Bundesregierung will nur eingeschränktes Verbot der Risikotechnologie

Vergangene Woche wurde der Gesetzentwurf zur umstrittenen Gasfördermethode vorgelegt. Die Bundesregierung will ein eingeschränktes Verbot der Risikotechnologie. Demnach soll Fracking auf ein Minimum begrenzt werden, d.h. bspw. keine Genehmigung in Trinkwasser- und Naturschutzgebieten und oberhalb von 3.000 Metern.

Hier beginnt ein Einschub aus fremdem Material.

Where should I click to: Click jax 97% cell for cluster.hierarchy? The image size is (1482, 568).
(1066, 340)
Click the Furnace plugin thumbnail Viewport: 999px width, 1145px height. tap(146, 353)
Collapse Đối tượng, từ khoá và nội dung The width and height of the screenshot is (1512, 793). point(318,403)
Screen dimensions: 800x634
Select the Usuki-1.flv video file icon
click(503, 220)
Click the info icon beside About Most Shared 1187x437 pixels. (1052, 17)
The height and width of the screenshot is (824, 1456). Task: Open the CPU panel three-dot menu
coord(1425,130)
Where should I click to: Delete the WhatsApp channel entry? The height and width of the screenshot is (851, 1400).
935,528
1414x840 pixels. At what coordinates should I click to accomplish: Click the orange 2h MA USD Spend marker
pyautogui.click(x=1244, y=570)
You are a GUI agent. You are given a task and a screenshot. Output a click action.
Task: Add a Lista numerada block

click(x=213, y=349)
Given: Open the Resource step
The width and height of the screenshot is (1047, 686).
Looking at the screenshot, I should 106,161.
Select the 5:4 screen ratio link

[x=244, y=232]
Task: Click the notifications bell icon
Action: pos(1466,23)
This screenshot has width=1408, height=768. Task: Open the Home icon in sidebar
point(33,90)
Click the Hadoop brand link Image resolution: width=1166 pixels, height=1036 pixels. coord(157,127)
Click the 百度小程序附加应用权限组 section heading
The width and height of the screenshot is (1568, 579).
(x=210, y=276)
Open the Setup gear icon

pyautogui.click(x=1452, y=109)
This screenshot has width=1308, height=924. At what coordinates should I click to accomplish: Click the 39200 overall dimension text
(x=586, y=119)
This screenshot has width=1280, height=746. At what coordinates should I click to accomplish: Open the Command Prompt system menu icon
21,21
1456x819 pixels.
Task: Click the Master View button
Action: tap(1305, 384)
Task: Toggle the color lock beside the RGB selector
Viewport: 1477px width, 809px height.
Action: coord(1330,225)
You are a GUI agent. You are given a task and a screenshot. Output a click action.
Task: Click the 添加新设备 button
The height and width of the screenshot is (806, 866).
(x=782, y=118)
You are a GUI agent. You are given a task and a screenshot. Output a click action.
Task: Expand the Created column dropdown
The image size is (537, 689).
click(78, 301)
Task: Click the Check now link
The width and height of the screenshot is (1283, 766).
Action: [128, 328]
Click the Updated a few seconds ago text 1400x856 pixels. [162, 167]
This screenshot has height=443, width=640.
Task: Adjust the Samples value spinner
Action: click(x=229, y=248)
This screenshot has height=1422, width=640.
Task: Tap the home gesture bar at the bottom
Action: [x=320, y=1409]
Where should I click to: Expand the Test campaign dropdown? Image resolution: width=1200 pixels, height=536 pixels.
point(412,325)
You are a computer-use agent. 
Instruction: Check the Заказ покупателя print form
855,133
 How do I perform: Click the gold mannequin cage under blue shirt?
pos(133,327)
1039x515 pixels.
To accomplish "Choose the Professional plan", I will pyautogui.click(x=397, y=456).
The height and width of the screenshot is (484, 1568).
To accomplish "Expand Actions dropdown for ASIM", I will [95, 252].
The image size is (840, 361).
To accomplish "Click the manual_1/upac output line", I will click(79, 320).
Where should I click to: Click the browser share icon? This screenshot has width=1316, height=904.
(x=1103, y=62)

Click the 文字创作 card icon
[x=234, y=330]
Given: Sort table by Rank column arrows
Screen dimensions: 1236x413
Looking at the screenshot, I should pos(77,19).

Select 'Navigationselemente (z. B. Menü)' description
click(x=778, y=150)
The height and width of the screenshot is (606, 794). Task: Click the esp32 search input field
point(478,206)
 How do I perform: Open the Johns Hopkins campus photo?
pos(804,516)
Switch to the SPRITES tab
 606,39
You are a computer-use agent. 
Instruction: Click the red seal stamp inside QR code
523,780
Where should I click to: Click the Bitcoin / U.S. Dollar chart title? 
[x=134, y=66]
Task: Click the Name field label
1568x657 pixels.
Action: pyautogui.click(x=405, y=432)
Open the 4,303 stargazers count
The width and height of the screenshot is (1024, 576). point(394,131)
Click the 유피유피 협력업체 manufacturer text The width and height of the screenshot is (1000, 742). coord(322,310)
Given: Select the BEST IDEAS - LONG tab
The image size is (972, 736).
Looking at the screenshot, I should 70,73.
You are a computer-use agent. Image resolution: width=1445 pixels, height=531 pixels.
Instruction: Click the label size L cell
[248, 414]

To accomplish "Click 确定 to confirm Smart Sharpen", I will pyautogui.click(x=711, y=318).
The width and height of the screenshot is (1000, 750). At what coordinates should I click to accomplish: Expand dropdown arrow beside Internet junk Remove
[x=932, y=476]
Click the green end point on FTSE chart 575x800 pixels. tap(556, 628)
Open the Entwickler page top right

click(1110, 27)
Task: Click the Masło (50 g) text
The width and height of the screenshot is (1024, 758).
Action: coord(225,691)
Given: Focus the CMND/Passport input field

Der energiepolitische Sprecher der Grünen Landtagsfraktion Alexander Schoch kritisiert scharf den Gesetzentwurf zum Gas-Fracking der Bundesregierung. Diese weiche Rechtslage mit vielen Schlupflöchern ist ein erneutes Nachgeben seitens des SPD-Wirtschaftsministers Sigmar Gabriel gegenüber der konventionellen Energielobby. In einem so dichtbesiedelten Land wie Deutschland würden die Konsequenzen tragisch sein. Die grüne Landtagsfraktion und das Umweltministerium von Baden-Württemberg sind für ein wirkliches Fracking-Verbot im Bundesbergrecht ohne Ausnahmen in Deutschland. „Die Antwort auf Putin heißt nicht Fracking, sondern das Voranbringen der Energiewende aus erneuerbaren Erneuerbare Energien, mehr Energieeinsparung und mehr Energieeffizienz.“, so Alexander Schoch.
Hintergrund Fracking
Nicht überall kommt Erdgas frei unter der Erde vor. Auch Schiefer-, Granit- oder Tonschichten enthalten in kleinsten Poren und Bruchzonen große Mengen an Erdgas. Doch dieses Gas entweicht beim Anbohren nicht selbstständig aus dem Gestein. Beim Fracking werden Gesteinsschichten durch eine Mischung aus Wasser, Sand und Chemikalien aufgebrochen, die mit extrem hohem Druck unter die Erde gepresst werden. Aus den so erzeugten Rissen kann das Erdgas entweichen und abgesaugt werden.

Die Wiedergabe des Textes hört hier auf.